Flag Arguments Required Description
--maqcii-properties-file maqcii-properties-file yes The maqcii properties file such as maqcii-c.properties
--model-conditions-file model-conditions-file yes The model-conditions-file such as ‘model-conditions.txt’
--models-dir models-dir yes The directory containing models (may be within sub-directories)
--model-list model-list no The models to process (or ‘all’ to process all models). Comma separated, such as ‘DUDTR,YTNJM’. (default: all)
--model-exclude-list model-exclude-list no The models to NOT process (or ‘none’ to process all models). Comma separated, such as ‘DUDTR,YTNJM’. (default: none)
--signal-quality-calc-class signal-quality-calc-class yes Fully qualified classname for an AbstractSignalQualityCalculator class
--eval-dataset-root eval-dataset-root no The eval-dataset-root directory or specify ‘-’ to use the dataset-root directory specified in the model-conditions file (default: -)

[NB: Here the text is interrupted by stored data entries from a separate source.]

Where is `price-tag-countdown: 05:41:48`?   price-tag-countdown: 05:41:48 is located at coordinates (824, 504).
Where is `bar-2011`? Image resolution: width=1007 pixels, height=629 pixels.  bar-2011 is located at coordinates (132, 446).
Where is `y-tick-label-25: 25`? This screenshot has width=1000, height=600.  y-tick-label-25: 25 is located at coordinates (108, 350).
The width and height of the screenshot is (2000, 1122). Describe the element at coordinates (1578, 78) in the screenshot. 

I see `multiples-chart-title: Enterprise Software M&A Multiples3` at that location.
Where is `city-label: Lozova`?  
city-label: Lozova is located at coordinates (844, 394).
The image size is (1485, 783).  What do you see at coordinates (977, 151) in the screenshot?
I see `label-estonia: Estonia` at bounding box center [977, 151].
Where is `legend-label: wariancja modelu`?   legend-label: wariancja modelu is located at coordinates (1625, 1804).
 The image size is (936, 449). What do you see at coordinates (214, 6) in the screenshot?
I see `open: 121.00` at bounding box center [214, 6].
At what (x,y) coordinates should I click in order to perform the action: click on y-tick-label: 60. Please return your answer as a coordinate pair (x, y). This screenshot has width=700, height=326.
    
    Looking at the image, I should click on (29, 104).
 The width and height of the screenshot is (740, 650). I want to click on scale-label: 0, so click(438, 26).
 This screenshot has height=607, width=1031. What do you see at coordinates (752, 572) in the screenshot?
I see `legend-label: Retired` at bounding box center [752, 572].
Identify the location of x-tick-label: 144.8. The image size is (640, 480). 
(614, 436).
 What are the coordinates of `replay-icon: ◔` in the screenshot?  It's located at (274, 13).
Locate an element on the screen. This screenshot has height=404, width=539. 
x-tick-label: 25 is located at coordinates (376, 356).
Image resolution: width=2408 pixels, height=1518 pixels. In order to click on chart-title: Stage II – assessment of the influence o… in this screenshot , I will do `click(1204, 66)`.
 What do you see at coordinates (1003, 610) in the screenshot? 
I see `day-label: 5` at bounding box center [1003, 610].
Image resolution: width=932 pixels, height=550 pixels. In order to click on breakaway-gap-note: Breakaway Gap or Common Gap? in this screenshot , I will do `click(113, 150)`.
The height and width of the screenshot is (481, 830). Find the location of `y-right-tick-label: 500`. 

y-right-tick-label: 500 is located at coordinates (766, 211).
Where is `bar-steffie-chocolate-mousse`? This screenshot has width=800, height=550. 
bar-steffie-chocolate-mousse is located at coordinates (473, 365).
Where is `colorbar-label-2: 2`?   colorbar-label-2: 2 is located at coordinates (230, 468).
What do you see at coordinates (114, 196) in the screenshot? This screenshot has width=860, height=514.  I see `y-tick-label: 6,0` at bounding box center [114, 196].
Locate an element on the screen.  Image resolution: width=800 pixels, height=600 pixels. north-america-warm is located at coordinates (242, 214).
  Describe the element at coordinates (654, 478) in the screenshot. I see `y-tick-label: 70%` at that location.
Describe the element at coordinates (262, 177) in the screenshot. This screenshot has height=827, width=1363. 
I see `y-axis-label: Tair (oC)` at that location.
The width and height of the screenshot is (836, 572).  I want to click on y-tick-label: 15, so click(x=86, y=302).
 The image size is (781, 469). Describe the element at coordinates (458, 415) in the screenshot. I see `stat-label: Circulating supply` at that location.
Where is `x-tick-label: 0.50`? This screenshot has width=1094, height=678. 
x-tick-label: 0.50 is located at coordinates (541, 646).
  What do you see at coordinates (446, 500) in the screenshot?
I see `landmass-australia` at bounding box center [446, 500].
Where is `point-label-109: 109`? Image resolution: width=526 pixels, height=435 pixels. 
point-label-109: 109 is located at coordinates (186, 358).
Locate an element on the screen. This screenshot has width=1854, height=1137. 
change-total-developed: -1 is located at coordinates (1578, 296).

--properties-training-label properties-training-label no The label used to denote training values in the properties file. (default: training)
--properties-validation-label properties-validation-label no The label used to denote validation values in the properties file. (default: validation)
--extended-output extended-output yes If true, extra output will be included. (default: false)
--merge-classes merge-classes yes If true, all classes will be merged. (default: false)
--max-num-classes max-num-classes yes The maximum number of classes (for the output file header) (default: 2)